Provided records ->
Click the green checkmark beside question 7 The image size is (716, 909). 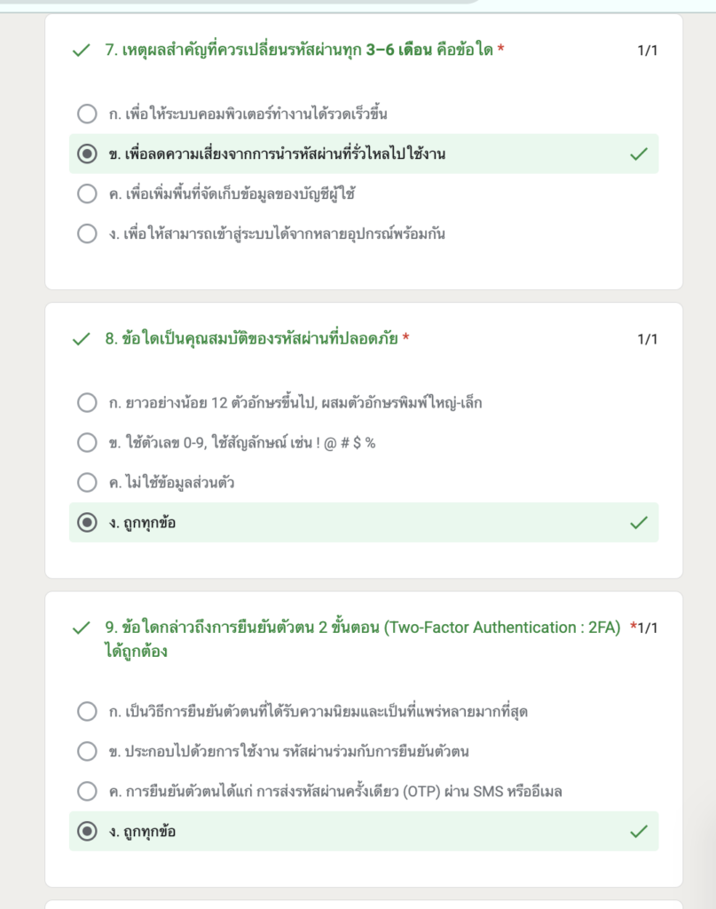[x=82, y=51]
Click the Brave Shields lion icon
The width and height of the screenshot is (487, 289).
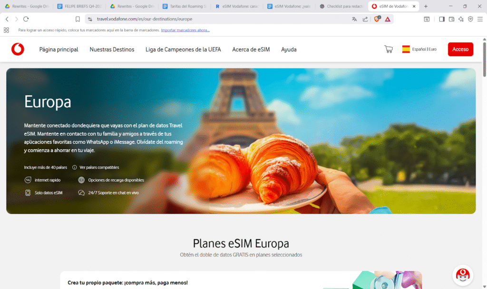(377, 19)
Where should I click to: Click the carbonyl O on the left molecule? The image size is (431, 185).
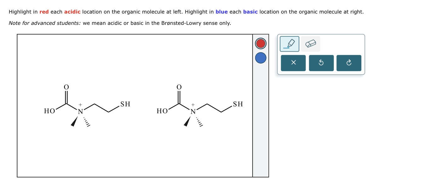(x=66, y=87)
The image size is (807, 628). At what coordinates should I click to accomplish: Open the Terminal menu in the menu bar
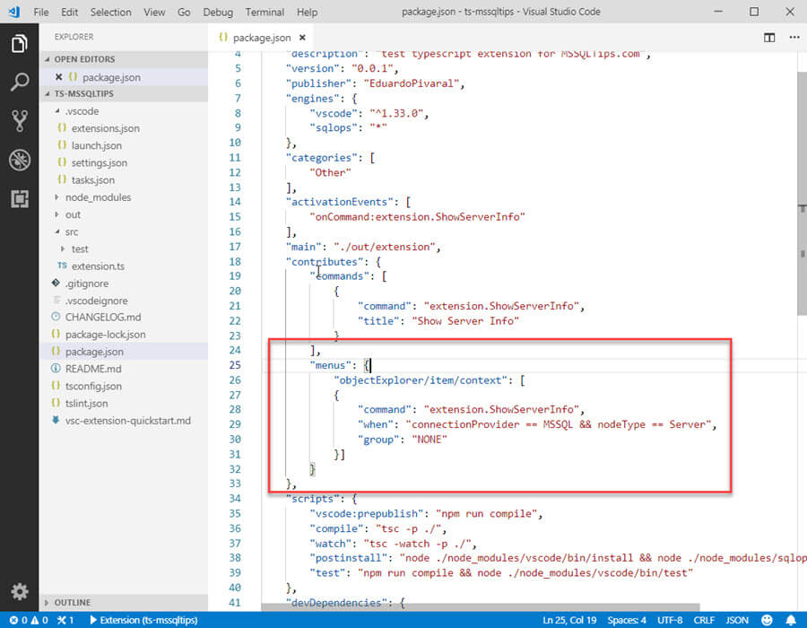click(x=264, y=12)
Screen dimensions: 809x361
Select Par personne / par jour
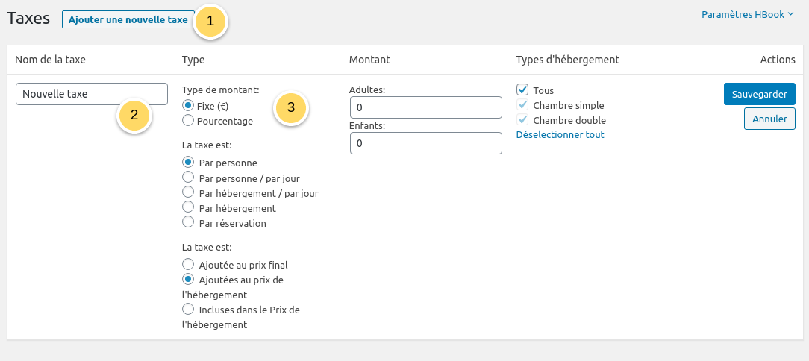(x=188, y=178)
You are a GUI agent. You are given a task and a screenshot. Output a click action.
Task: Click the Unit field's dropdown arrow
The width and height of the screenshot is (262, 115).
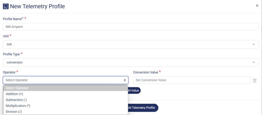pos(254,44)
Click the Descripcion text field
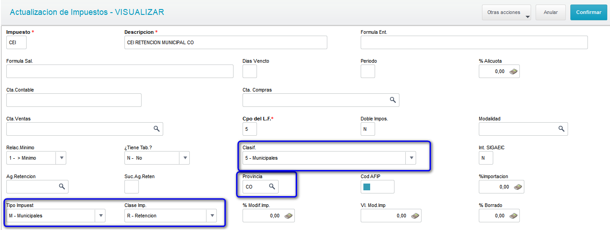 click(x=226, y=42)
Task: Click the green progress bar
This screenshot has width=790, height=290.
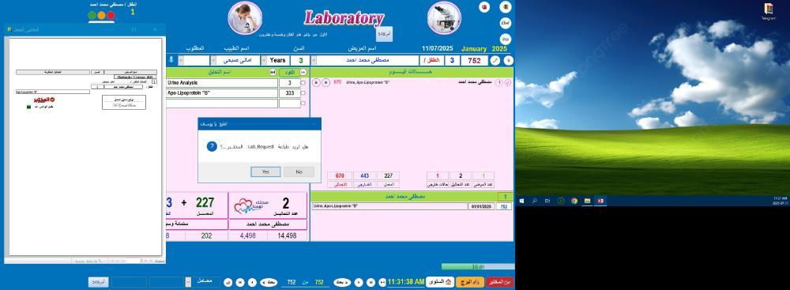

Work instruction ->
Every line from the one holding "The width and height of the screenshot is (487, 289)." through the last line of the entries above, and nothing else, is to be restated word for word. Pictures stay out.

Result ->
The width and height of the screenshot is (487, 289).
(377, 19)
Where should I click to: Click the carbonyl O on the left molecule? The image size is (431, 185).
(x=66, y=87)
The image size is (807, 628). At what coordinates should I click to accomplish: Open the Terminal menu in the menu bar
click(x=264, y=12)
Screen dimensions: 809x361
Select Par personne / par jour
(x=188, y=178)
You are a GUI agent. You are given a task and a screenshot. Output a click action.
Task: Click the Unit field's dropdown arrow
The width and height of the screenshot is (262, 115).
pos(254,44)
Click the Descripcion text field
 click(x=226, y=42)
Task: Click the green progress bar
This screenshot has width=790, height=290.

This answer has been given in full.